Despite the availability of many therapeutic options, the prevalence of hypercholesterolemia remains high. There exists a significant unmet medical need for novel drugs and/or treatment combinations to effectively combat hypercholesterolemia while minimizing adverse reactions. The modulation of cholesterol 7α-hydroxylase (CYP7A1) expression via perturbation of the farnesoid X receptor (FXR) – dependent pathways, primarily FXR/small heterodimer partner (SHP) and FXR/ fibroblast growth factor (FGF)-19/ fibroblast growth factor receptor (FGFR)-4 pathways, presents as a potential option to lower cholesterol levels. This paper provides a comprehensive review of the important role that CYP7A1 plays in cholesterol homeostasis and how its expression can be exploited to assert differential control of bile acid synthesis and cholesterol metabolism. Additionally, the paper also summarizes the current therapeutic options for hypercholesterolemia, and positions modulators of CYP7A1 expression, namely FGFR4 inhibitors and FXR antagonists, as emerging and distinct pharmacological agents to complement and diversify the treatment regime. Their mechanistic and clinical considerations are also extensively described to interrogate the benefits and risks associated with using FXR-mediating agents, either singularly or in combination with recognised agents such as statins to target hypercholesterolemia.

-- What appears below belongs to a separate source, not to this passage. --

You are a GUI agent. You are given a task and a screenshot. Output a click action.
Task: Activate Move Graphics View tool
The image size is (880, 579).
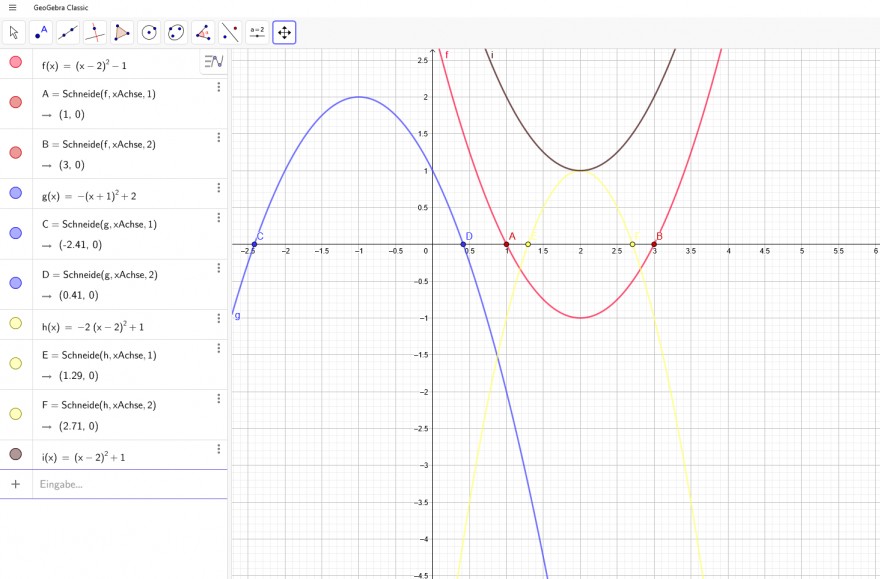point(284,33)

尽管有许多治疗选择，高胆固醇血症的患病率仍然很高。对于有效对抗高胆固醇血症同时最小化不良反应的新型药物和/或治疗组合存在显着的未满足的医疗需求。通过干扰法尼醇 X 受体 (FXR) 依赖性途径，主要是 FXR/小异二聚体伴侣 (SHP) 和 FXR/ ​​成纤维细胞生长因子 (FGF)-19/ 成纤维细胞生长因子受体，调节胆固醇 7α-羟化酶 ( CYP7A1 ) 表达(FGFR)-4 途径是降低胆固醇水平的潜在选择。本文全面综述了CYP7A1在胆固醇稳态中发挥的重要作用，以及如何利用其表达来对胆汁酸合成和胆固醇代谢进行差异控制。此外，本文还总结了当前高胆固醇血症的治疗选择，并将CYP7A1表达调节剂（即 FGFR4 抑制剂和 FXR 拮抗剂）定位为新兴且独特的药物，以补充和多样化治疗方案。他们的机制和临床考虑也被广泛描述，以询问与使用 FXR 介导药物相关的益处和风险，无论是单独使用还是与公认的药物（如他汀类药物）联合使用来治疗高胆固醇血症。